I am never too sure why makers add some idiot things to chisels. The hoop at the top is just such a cheesy and unnecessary thing and especially is this so on hornbeam, which, in my view, is better than boxwood and ash ten times over as a chisel handle. This wood is about unsplittable as it gets and using the method the maker uses on the tangs of their chisels, the solid bolster plus is perfecting beyond measure and will never twist in the handle no matter what you do to it.
Though the handles on my chisels are adequate, the hoops on the ends look ugly and serve no real purpose. Also, they do come loose if the handle shrinks inside the hoop and the rattle is annoying and really not fixable without adding a gap-filling glue which inevitably turns loose again. here are my steps to reshaping. It takes about 20 minutes to do and transforms the chisel to suit your hand. Funny thing too, they make chisels as more premium versions with bulbous ash handles instead of hornbeam and ash is coarser-grained and develops a rougher texture over time. Hornbeam on the other hand has a very tight grain with even texture throughout and so finishes to a wonderfully smooth finish with very little effort.
To remove the hoop I changed tactics because it is hard to tap off the hoop with just a hammer and screwdriver. By angling the chisel in the vise and then angling the hacksaw at a slope of around 50-60-degrees you can saw through the hoop almost all the way through. Try not to saw into the handle as this will necessitate taking off more wood than you want to. With care, you can just kiss the surface of the wood with the saw teeth.

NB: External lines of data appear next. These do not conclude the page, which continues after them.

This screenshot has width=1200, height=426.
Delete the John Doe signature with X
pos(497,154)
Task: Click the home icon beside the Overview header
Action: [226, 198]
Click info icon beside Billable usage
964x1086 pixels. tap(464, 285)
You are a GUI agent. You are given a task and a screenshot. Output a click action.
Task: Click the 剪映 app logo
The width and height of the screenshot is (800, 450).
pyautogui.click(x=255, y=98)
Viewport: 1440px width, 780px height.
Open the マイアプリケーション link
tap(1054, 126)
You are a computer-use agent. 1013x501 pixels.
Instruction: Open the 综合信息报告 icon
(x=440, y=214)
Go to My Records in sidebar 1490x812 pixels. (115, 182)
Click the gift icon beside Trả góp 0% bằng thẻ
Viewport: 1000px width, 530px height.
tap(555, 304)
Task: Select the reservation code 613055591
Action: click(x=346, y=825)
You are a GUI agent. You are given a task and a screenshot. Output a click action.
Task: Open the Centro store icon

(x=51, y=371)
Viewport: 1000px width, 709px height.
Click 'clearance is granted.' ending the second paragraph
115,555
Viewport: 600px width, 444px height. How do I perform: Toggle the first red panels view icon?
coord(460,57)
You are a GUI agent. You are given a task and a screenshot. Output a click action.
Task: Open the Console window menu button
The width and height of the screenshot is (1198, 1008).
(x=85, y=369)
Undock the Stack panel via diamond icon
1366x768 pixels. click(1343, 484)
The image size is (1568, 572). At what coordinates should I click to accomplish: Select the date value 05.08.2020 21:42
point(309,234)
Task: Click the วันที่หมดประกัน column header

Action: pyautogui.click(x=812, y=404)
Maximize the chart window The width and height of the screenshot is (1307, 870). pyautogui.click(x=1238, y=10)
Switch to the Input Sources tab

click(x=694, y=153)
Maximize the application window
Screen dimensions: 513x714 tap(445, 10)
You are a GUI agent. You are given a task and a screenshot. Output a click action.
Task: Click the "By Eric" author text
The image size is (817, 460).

You can't saw all the way but enough to really weaken the hoop. Use a screwdriver tip to ease up the point of the hoop. Pry open as much as possible. . .

. . . take a pair of pliers and peel back the hoop until the remaining uncut edge snaps away.

With the hoop removed you can now use a rasp to remove the bulk of the waste. I reduced the length of my chisel slightly first and made them all the same length whereas before they were different lengths.

I used a saw rasp by Shinto and that removes the wood rapidly and controllably too. Present the rasp at a low angle and work to an even amount by rotating the handle in the vise. I took my handle down to the indent in the wood caused by the hoop.


After coarse shaping, I followed with a thin scraper (veritas makes them) so that I could flex the edge. This minimises the number of flats you get in the surface and blends them to smooth, even contour.

Use a flat file on the end and the corner around the circumference to make everything even and slightly radiused.
Sand the overall with 250-grit abrasive.

I used the flat file to flatten the side scallops true. I planned to add my name stamp here.

I added three coats of shellac. it will keep the wood stain-free and feels good in the hand during long periods of working with them.

Clamping a sash clamp across the vise jaw with a small gap allows you to insert the chisel until dry when each one is coated.

Buffing out with steel wool and some soft furniture polish gives it the same feel as a vintage chisel right off.

A plywood chisel tray matched my workbench where all parts to it are made from baltic birch. This tray fits into my tool well below the main bench surface.

It also tucks neatly away into my rear tray holder when not in use and I can lift it to wherever I am working.